The second is a specific limit change. On February 13, 2026, the city’s pretreatment program was modified to lower the copper limit from 1.8 mg/L to 1.0 mg/L and raise the molybdenum limit from 0.2 mg/L to 0.6 mg/L. Tightening copper while loosening molybdenum threefold is not a neutral trade. As a public summary of the change put it, by raising the molybdenum ceiling the city “significantly increased the toxic burden on its own sludge disposal processes.”
Why the Molybdenum Limit Matters
Molybdenum is a trace metal that is essential to the body in tiny amounts but a concern at elevated exposures, and it is one of the harder constituents for a wastewater plant to manage — not because it threatens the plant’s biology, but because of where it ends up. A conventional wastewater plant does not destroy metals. It moves them. Metals that enter in industrial discharge either pass through into the receiving stream or partition into the biosolids — the treated sludge that plants often land-apply as fertilizer on farm fields.
Molybdenum is the textbook case for why biosolids limits exist. It accumulates in soil and can be taken up by forage crops, and at elevated levels in cattle feed it induces a copper deficiency called molybdenosis. Federal biosolids rules under 40 CFR Part 503 single molybdenum out for exactly this reason. So a local pretreatment limit that lets three times as much molybdenum into the sewer is, functionally, a decision to concentrate more of it in the sludge — narrowing the plant’s options for legally and safely disposing of its biosolids, and pushing the constituent toward either land-application limits or costlier disposal. Lowering the copper limit at the same time does not offset that; copper and molybdenum are different metals with different downstream fates.

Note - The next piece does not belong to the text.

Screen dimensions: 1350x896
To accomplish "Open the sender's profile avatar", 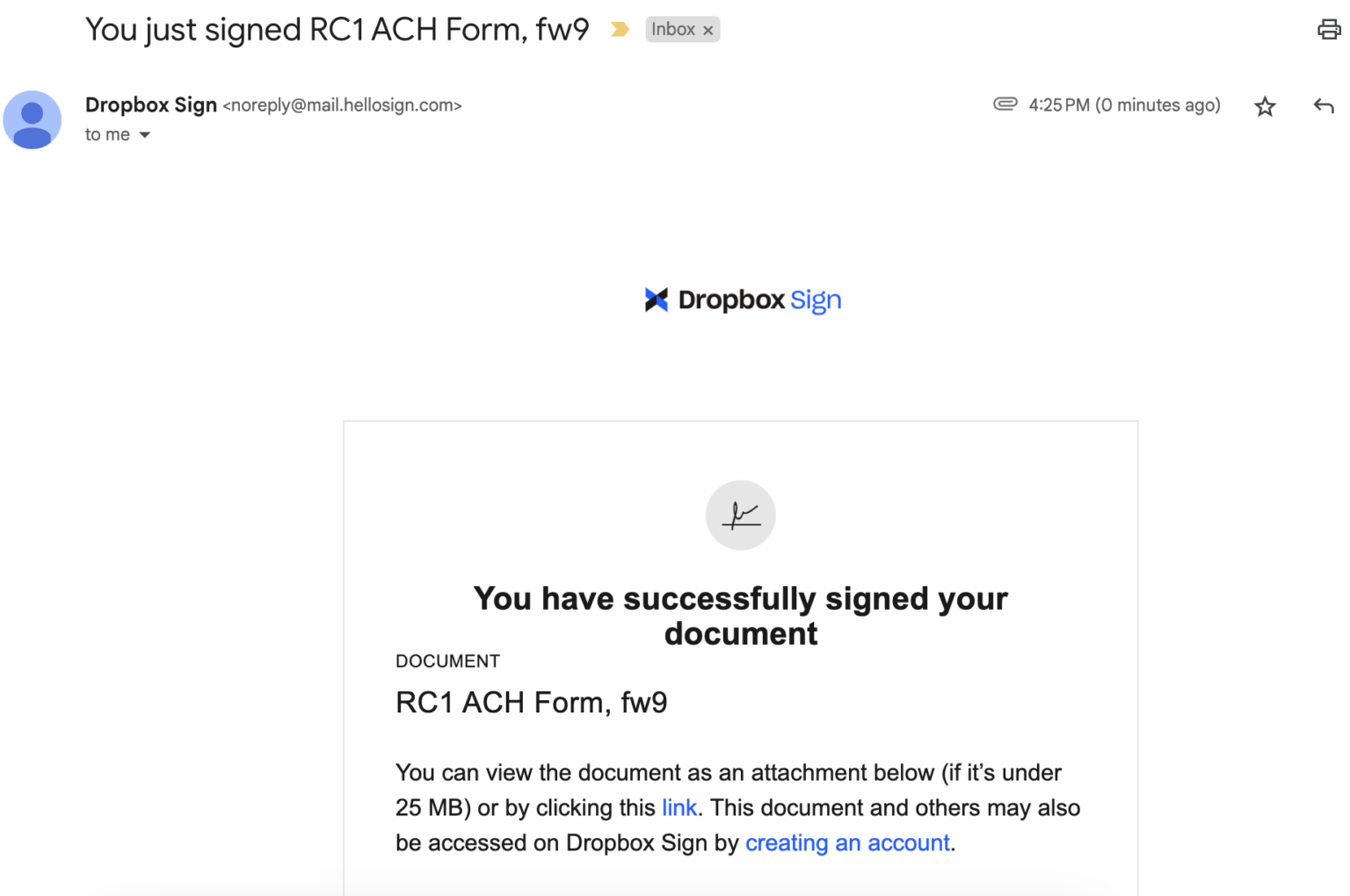I will [33, 119].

The Leachate Problem Underneath It
The pretreatment changes land on a plant that is already carrying an unusual load. On January 29, 2026, the Ohio EPA issued a Director’s Final Findings and Orders that halted the scheduled end of post-closure care at the closed Marion City Landfill and required the city to keep operating the landfill’s leachate management system — after finding ongoing groundwater contamination and explosive gas migration at the site. Landfill leachate is among the most difficult wastewater streams a municipal plant can accept: it is high in ammonia, dissolved metals, salts, and increasingly PFAS, and it can destabilize the biological treatment process if it arrives in slugs.
Processing that leachate is not just an operational burden; according to Marion Watch, it supplies roughly 15% of the wastewater plant’s annual revenue, which means the plant is financially tied to a waste stream it is under state order to keep treating. In July 2026, City Council unanimously approved legislation to pursue a 100% forgivable pass-through loan through the Ohio EPA’s Water Pollution Control Loan Fund to design a new, dedicated leachate treatment facility at the plant. That is the constructive response — a purpose-built leachate unit is the right long-term fix — but it also confirms the scale of the problem: the city is now building infrastructure specifically to handle a waste stream it cannot stop taking, on a plant whose margins the leachate revenue is propping up.

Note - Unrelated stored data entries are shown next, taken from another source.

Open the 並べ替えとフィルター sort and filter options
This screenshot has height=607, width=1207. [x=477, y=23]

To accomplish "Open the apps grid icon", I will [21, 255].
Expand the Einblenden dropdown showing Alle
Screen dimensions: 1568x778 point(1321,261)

Why This Belongs in a Water-Quality Story
Marion is not a drinking-water contamination event, and framing it as one would overstate it. What it is: a case study in how water risk accumulates on the wastewater side, out of view of the headlines that track boil notices and PFAS lawsuits. Three failure paths compound here — a state-ordered obligation to keep processing contaminated leachate, a revenue dependence on that same leachate, and a governance change that let a key toxic-metal limit triple without a public vote. Marion Watch’s reporting warns that together they raise the risk of plant failure, contaminated biosolids, and raw sewage backing up into homes. Each of those is a water-quality outcome; none of them would surface in a search for “water main break” or “contamination advisory.” That is precisely why the category is worth watching.

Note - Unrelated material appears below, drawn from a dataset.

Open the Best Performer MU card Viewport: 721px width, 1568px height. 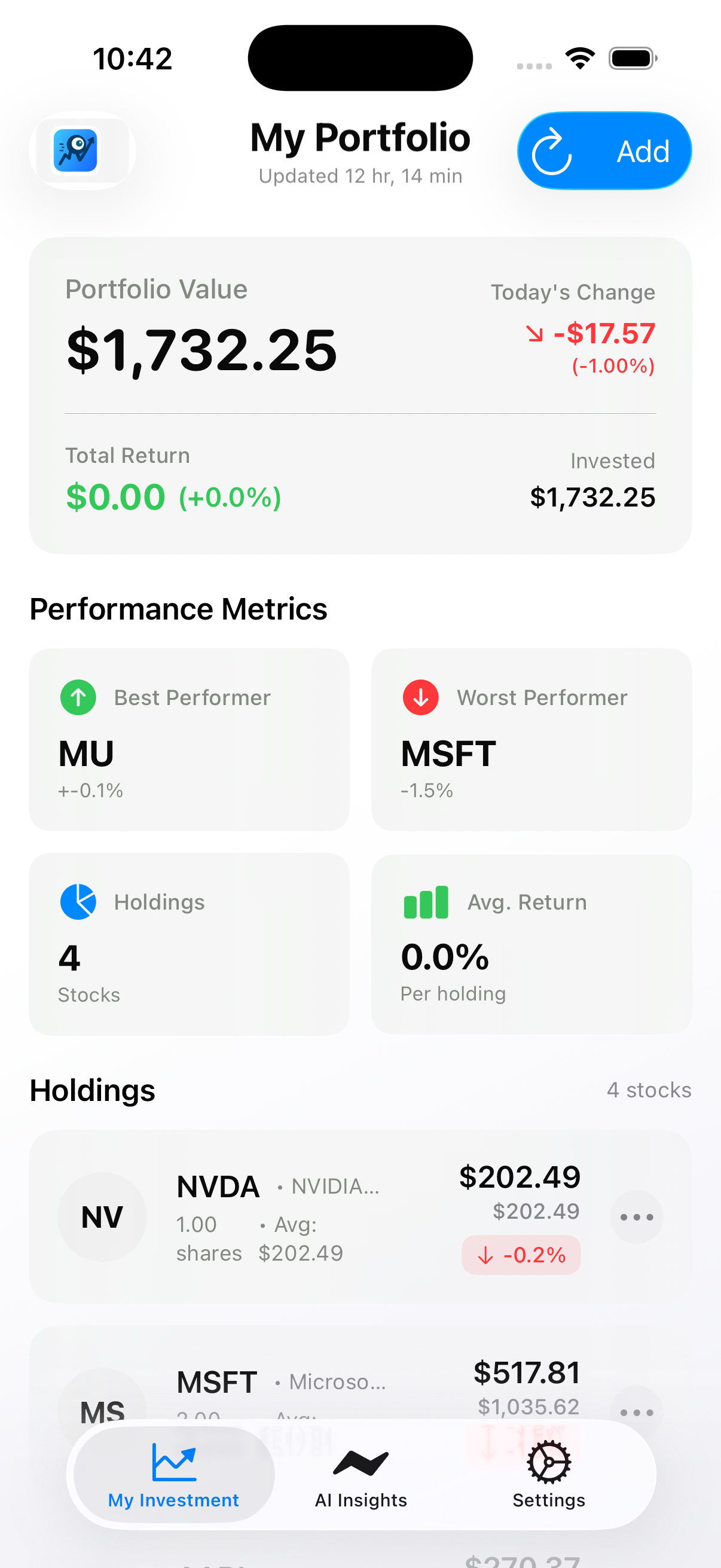click(190, 740)
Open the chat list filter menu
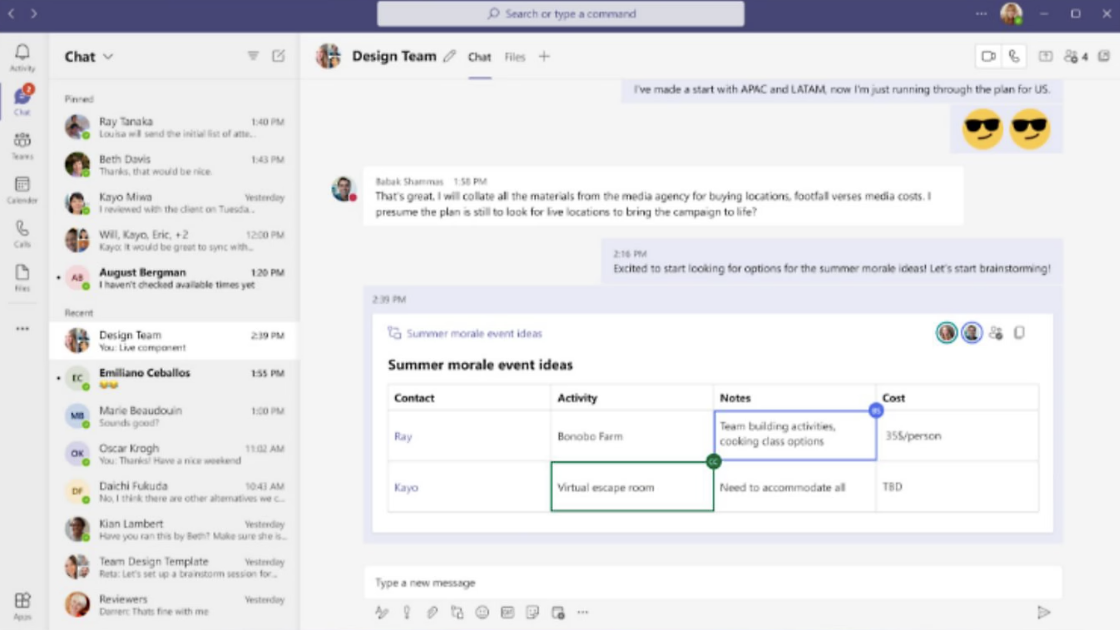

What Residents Should Watch
For Marion residents and anyone tracking a municipal wastewater plant under similar strain, a few concrete markers are worth following:
- The biosolids and land-application record. Where the plant’s sludge goes, and under what metal concentrations, is public information. A rising molybdenum limit should show up eventually in biosolids monitoring — ask the utility for its most recent 40 CFR Part 503 reports.
- How local limits get set. After Ordinance 2020-15, changes to Marion’s toxic-discharge thresholds no longer require a Council vote. Residents who want a say should ask that significant limit changes return to a public process, and watch the administrative pretreatment documents, not just the municipal code.
- The leachate facility timeline. The forgivable loan funds design, not construction. Track whether the project moves from design to a built, operating unit — until then, the raw leachate keeps flowing to the main plant.
- Sanitary sewer overflows. Backups and overflows are reportable events. A pattern of them is the clearest signal that a plant is being pushed past its capacity.
Households on the receiving municipal drinking-water system that want an independent read on their own water — separate from the wastewater questions here — can start with a tap water test and their utility’s annual Consumer Confidence Report.
What Comes Next
The near-term milestones are the Ohio EPA loan agreement for the leachate facility design and the plant’s next biosolids monitoring cycle, which will begin to show whether the higher molybdenum limit is translating into higher sludge concentrations. The larger question is governance: whether Marion restores a public-vote requirement for changing toxic-discharge limits, or continues to set them administratively. Both threads will play out at the local Council level over the coming months, and both are trackable in public records well before any downstream consequence reaches a resident’s tap.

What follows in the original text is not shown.